Bayesian noninferiority test for 2 binomial probabilities as the extension of Fisher exact test

• Published in: Statistics in medicine Vol. 36; no. 30; pp. 4789 - 4803
• Main Authors: Doi, Masaaki, Takahashi, Fumihiro, Kawasaki, Yohei
• Format: Journal Article
• Language: English
• Published: England Wiley Subscription Services, Inc 30.12.2017
• Subjects: Bayes Theorem; Bayesian analysis; Bayesian noninferiority test; binomial probability; Biostatistics - methods; Clinical Trials as Topic - statistics & numerical data; Computer Simulation; conditional power prior; Fisher exact test; historical data; HIV Infections - drug therapy; Humans; Models, Statistical; Monte Carlo Method; posterior probability; Probability; Sample Size; conditional power prior; historical data; binomial probability; posterior probability; Bayesian noninferiority test; Fisher exact test
• ISSN: 0277-6715; 1097-0258
• DOI: 10.1002/sim.7495

Noninferiority trials have recently gained importance for the clinical trials of drugs and medical devices.
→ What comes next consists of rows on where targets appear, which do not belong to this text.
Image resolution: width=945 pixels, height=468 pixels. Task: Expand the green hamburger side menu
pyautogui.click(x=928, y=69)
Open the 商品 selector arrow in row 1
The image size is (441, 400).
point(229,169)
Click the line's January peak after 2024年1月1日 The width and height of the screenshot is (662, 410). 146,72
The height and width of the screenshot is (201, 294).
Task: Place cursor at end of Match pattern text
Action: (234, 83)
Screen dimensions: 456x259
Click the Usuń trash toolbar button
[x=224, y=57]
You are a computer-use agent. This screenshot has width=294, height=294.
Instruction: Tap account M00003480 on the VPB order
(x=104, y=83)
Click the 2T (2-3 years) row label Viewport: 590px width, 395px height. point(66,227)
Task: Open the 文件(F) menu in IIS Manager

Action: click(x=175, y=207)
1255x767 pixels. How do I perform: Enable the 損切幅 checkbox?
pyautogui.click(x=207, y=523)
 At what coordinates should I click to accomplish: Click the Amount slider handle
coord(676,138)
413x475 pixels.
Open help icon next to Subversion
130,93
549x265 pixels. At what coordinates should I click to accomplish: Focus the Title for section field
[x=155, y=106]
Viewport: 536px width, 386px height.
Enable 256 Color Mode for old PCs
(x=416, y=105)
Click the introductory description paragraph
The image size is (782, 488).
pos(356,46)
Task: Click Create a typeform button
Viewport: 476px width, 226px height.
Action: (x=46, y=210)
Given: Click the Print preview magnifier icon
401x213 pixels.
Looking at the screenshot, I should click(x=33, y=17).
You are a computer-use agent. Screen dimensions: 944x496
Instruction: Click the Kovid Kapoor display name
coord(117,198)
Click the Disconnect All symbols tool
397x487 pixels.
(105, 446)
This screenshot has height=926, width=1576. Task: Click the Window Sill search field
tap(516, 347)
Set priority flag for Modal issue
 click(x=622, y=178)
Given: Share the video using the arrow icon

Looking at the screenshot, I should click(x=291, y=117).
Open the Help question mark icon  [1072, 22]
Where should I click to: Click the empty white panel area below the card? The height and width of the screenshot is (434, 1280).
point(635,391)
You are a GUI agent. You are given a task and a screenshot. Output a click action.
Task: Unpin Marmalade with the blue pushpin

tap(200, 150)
In these trials, most statistical methods have been used from a frequentist perspective, and historical data have been used only for the specification of the noninferiority margin Δ>0. In contrast, Bayesian methods, which have been studied recently are advantageous in that they can use historical data to specify prior distributions and are expected to enable more efficient decision making than frequentist methods by borrowing information from historical trials. In the case of noninferiority trials for response probabilities π1,π2, Bayesian methods evaluate the posterior probability of H1:π1>π2−Δ being true. To numerically calculate such posterior probability, complicated Appell hypergeometric function or approximation methods are used. Further, the theoretical relationship between Bayesian and frequentist methods is unclear. In this work, we give the exact expression of the posterior probability of the noninferiority under some mild conditions and propose the Bayesian noninferiority test framework which can flexibly incorporate historical data by using the conditional power prior. Further, we show the relationship between Bayesian posterior probability and the P value of the Fisher exact test. From this relationship, our method can be interpreted as the Bayesian noninferior extension of the Fisher exact test, and we can treat superiority and noninferiority in the same framework. Our method is illustrated through Monte Carlo simulations to evaluate the operating characteristics, the application to the real HIV clinical trial data, and the sample size calculation using historical data.